The core contents of IFRS S1 encompass four key aspects. First, it mandates reporting on the governance processes, controls, and procedures that an entity utilizes to monitor and manage sustainability-related risks and opportunities. The second aspect, strategy, refers to the approaches employed by the entity to manage these sustainability-related risks and opportunities. Thirdly, risk management pertains to the processes an entity uses to identify, assess, prioritize, and monitor such risks and opportunities. Lastly, metrics and targets require entities to report on their performance concerning sustainability-related risks and opportunities. In contrast to previous international standards, IFRS S1 specifically emphasizes the importance of businesses reporting on sustainability-related risks and opportunities that could influence short-, medium-, or long-term cash flows, access to finance, or the cost of capital.
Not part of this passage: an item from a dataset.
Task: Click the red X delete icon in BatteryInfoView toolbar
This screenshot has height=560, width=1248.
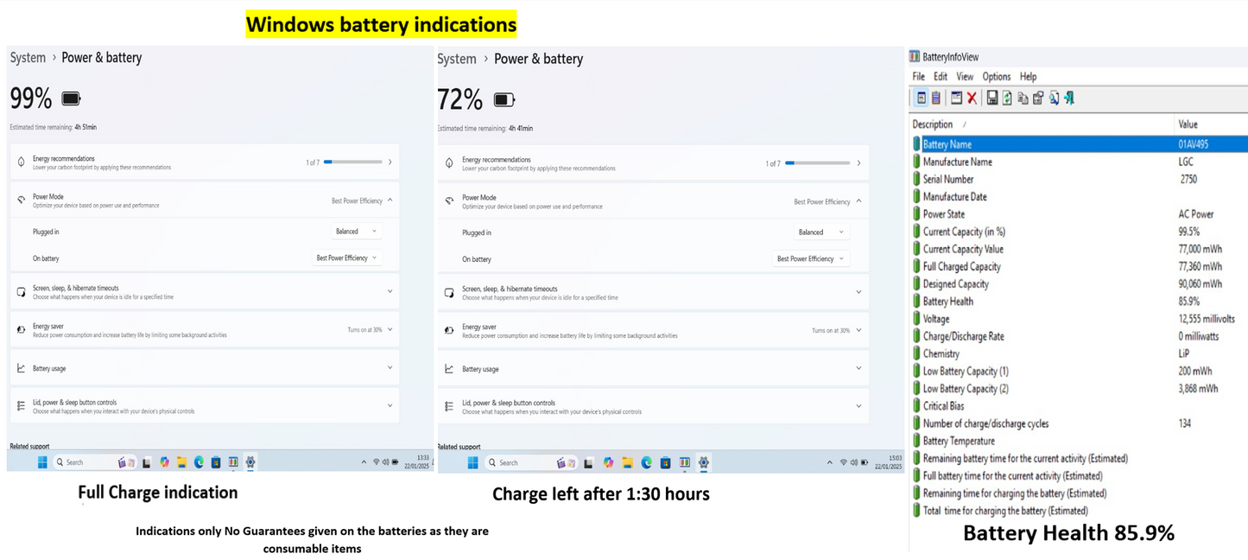Action: [x=972, y=98]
These are collectively referred to as 'sustainability-related risks and opportunities that can reasonably be expected to affect the outlook for the business.' This focus marks a significant shift towards integrating sustainability considerations into the core financial strategy of a company. IFRS S1 delineates how entities should prepare and report their financial disclosures related to sustainable development. It specifies the content of these disclosures and the general requirements for their presentation, ensuring that the information provided is useful to users in making decisions about the allocation of resources to the entity [
40]. Following the publication of IFRS S1, many international organizations and national governments have shown interest and provided positive feedback, including the International Organization of Securities Commissions (IOSCO). IOSCO's endorsement underscores the suitability of IFRS S1 for use in capital markets. It highlights the standard’s role in enabling the pricing of risks and opportunities related to sustainability, and in enhancing data collection and analysis. This endorsement is particularly significant as it is expected to resonate with growth and emerging markets, which constitute 75% of IOSCO's membership [
41].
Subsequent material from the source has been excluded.